Se non lavi i panni salvi il pianeta, è la regola del ‘Nowash’: la tecnica sta facendo discutere il web intero
La regola del Nowash, che prevede di non lavare i panni, sta facendo discutere molto il web: andiamo a vedere la questione nel dettaglio
In un mondo sempre più attento alla sostenibilità, sta prendendo piede un nuovo movimento green chiamato “Nowash”, che propone un approccio non convenzionale all’igiene personale e alla cura dei vestiti. Questa filosofia eco-friendly si sta diffondendo rapidamente tra la gente comune, i personaggi famosi e persino le grandi icone della moda. Ma cosa si nasconde dietro questo fenomeno? Ecco tutto quello che c’è da sapere sul “Nowash”, un movimento che ha scatenato discussioni fervide e contraddittorie in tutto il web.
Il termine No Wash si riferisce a coloro che scelgono di ridurre significativamente la frequenza con cui lavano i loro capi d’abbigliamento. Secondo i sostenitori di questo stile di vita, il lavaggio frequente non solo non è necessario per mantenere una buona igiene, ma può anche avere un impatto ambientale negativo. Le lavatrici consumano molta acqua e l’uso di detersivi chimici può contribuire all’inquinamento dell’acqua. Inoltre, i capi di abbigliamento sintetici possono rilasciare microplastiche nell’ambiente durante il lavaggio.
L’ascesa del movimento “No Wash”, anche tra le celebrità
Personaggi famosi come la stilista britannica Stella McCartney, e con lei Charlize Theron e Leonardo Di Caprio, si sono schierati a favore del movimento, sottolineando i benefici ambientali del “No Wash”. McCartney, da anni attiva nella difesa dell’ambiente, ha dichiarato: “Non mi cambio il reggiseno ogni giorno e non butto qualcosa nella lavatrice solo perché l’ho indossata. Sono una persona molto igienica ma non sono una fan della lavanderia, dell’asciugatrice o di ogni pulizia in generale”. Questa affermazione ha alimentato la discussione, facendo riflettere sulla necessità di un approccio più sostenibile alla cura dei nostri vestiti.
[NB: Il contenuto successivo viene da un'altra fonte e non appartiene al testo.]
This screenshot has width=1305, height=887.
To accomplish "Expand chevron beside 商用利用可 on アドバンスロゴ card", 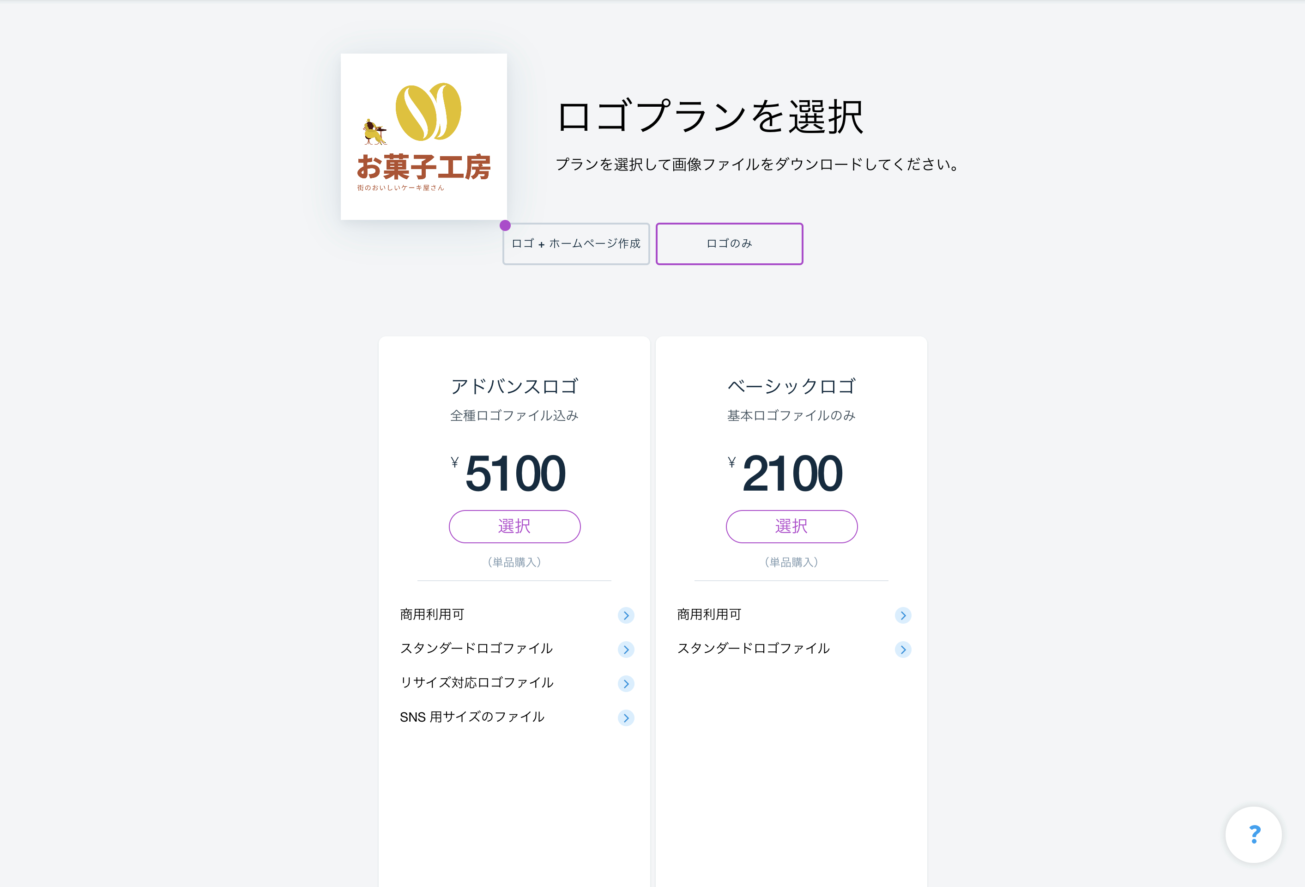I will (x=626, y=615).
Il movimento “No Wash” non è solo una teoria, ma una pratica concreta. Chelsea Harry, una convinta sostenitrice del “No Wash”, ha raccontato alla Bbc Culture di aver cambiato il suo approccio verso il bucato dopo aver incontrato suo marito, che raramente lavava i suoi vestiti. Durante la pandemia, la passione per l’escursionismo le ha aperto un mondo. «Ovviamente, in tenda, non puoi fare la doccia ogni sera o rinfrescare i tuoi vestiti», spiega. E così ha iniziato ad adottare questa strategia anche in casa, appendendo i capi che indossa, scelti in modo che il materiale non raccolga troppo odore, e li spruzza con aceto o vodka solo sulle ascelle.
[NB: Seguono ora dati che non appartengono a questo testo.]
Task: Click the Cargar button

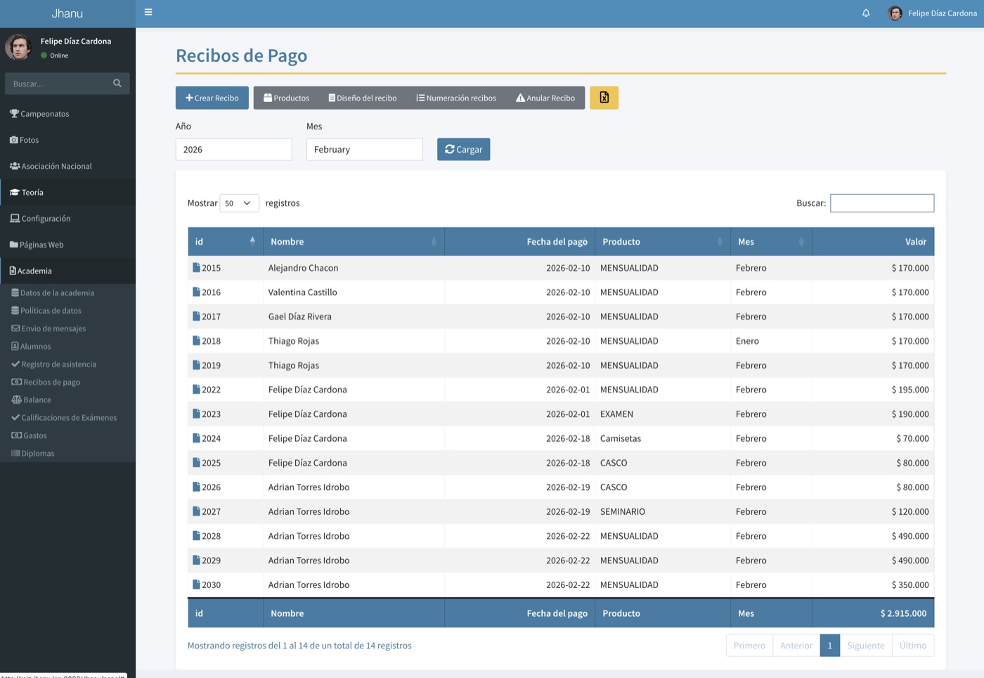Action: (464, 149)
I sostenitori del “No Wash” sostengono che alcuni materiali sono meglio di altri per ridurre la necessità di lavaggi frequenti. la lana, ad esempio, è molto apprezzata per le sue proprietà naturali che resistono agli odori. Il marchio Wool& sostiene che i loro prodotti in lana merino possono essere indossati per 100 giorni senza lavaggio. Jeans, soprattutto quelli di cotone, possono resistere per lunghi periodi senza lavaggio. Alcuni partecipanti al contest “Indigo Invitational”, per esempio, sostengono di non aver lavato i loro jeans per un anno intero.
La questione igienica e la critica medica
Non tutti vedono il movimento “No Wash” con occhi positivi. Alcuni esperti di igiene, come Carlo Signorelli, professore di Igiene dell’Università Vita-Salute San Raffaele di Milano, criticano duramente la pratica: secondo lui è “pessima” perché “virus e batteri si depositano sui capi“, quindi la pulizia frequente è fondamentale per garantire un ambiente sano.
Eppure l’esperimento di uno studente dell’Università di Alberta in Canada, che per ben 15 mesi ha indossato ogni giorno lo stesso jeans, dimostra il contrario. Dopo averlo fatto esaminare in laboratorio ha scoperto che la carica batterica era identica a quella registrata dopo soli 13 utilizzi.
Pare dunque che l’infestazione di germi e batteri sui capi dopo uno o pochi utilizzi non siano una condanna, e in ogni caso non del tutto lesiva della nostra salute. Molto dipende dal livello di igiene personale, dalle attività compiute e dalla qualità del tessuto indossato. Sicuramente la fattibilità di un’abitudine come questa dipende anche dalla bontà del nostro sistema immunitario e i sistemi di regolazione degli odori. Certo è che in una società altamente germofobica e con la fissa della sterilizzazione, rinunciare a qualche lavaggio appare davvero come una pratica rivoluzionaria.